** What to do **
At the line that includes "The width and height of the screenshot is (1491, 787).", begin writing out the entries below exactly, and continue through the last line without adding anything.

※

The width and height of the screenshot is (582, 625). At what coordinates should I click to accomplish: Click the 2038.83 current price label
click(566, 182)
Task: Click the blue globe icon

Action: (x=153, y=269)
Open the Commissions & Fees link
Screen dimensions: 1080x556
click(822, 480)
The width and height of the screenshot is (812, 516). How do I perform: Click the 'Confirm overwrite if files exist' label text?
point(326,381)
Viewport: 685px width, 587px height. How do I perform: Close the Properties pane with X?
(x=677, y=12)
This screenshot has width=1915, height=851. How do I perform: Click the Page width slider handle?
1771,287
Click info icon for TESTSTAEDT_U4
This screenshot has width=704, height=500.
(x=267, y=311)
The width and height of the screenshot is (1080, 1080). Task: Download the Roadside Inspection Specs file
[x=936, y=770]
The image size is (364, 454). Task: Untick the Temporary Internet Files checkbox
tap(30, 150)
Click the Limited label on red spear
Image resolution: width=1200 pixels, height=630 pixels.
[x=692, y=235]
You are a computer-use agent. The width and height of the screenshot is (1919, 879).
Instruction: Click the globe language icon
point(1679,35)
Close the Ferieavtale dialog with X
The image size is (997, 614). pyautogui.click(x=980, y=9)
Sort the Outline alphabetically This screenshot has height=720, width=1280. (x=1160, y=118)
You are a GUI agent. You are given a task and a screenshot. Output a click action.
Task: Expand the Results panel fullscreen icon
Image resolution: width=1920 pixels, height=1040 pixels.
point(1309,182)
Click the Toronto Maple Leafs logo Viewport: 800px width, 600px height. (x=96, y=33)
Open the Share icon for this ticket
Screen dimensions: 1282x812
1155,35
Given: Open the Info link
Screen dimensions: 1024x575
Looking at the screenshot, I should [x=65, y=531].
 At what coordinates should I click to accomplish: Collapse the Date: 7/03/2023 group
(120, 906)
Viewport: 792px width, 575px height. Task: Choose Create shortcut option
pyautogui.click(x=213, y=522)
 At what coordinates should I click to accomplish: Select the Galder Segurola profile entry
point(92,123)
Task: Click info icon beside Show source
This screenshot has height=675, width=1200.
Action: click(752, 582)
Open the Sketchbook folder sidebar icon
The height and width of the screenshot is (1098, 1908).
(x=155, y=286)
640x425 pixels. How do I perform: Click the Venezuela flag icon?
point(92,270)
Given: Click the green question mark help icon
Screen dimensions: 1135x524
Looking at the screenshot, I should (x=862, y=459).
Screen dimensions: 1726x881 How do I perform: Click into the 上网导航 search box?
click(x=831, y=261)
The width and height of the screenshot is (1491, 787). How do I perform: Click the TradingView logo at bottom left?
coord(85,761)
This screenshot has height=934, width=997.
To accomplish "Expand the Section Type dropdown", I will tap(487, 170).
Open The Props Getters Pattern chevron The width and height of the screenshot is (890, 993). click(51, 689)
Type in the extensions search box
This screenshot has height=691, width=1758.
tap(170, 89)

※

** Result **
The width and height of the screenshot is (1491, 787). How do I perform: Click the TradingView logo at bottom left?
coord(85,761)
This screenshot has height=934, width=997.
To accomplish "Expand the Section Type dropdown", I will tap(487, 170).
Open The Props Getters Pattern chevron The width and height of the screenshot is (890, 993). click(51, 689)
Type in the extensions search box
This screenshot has height=691, width=1758.
tap(170, 89)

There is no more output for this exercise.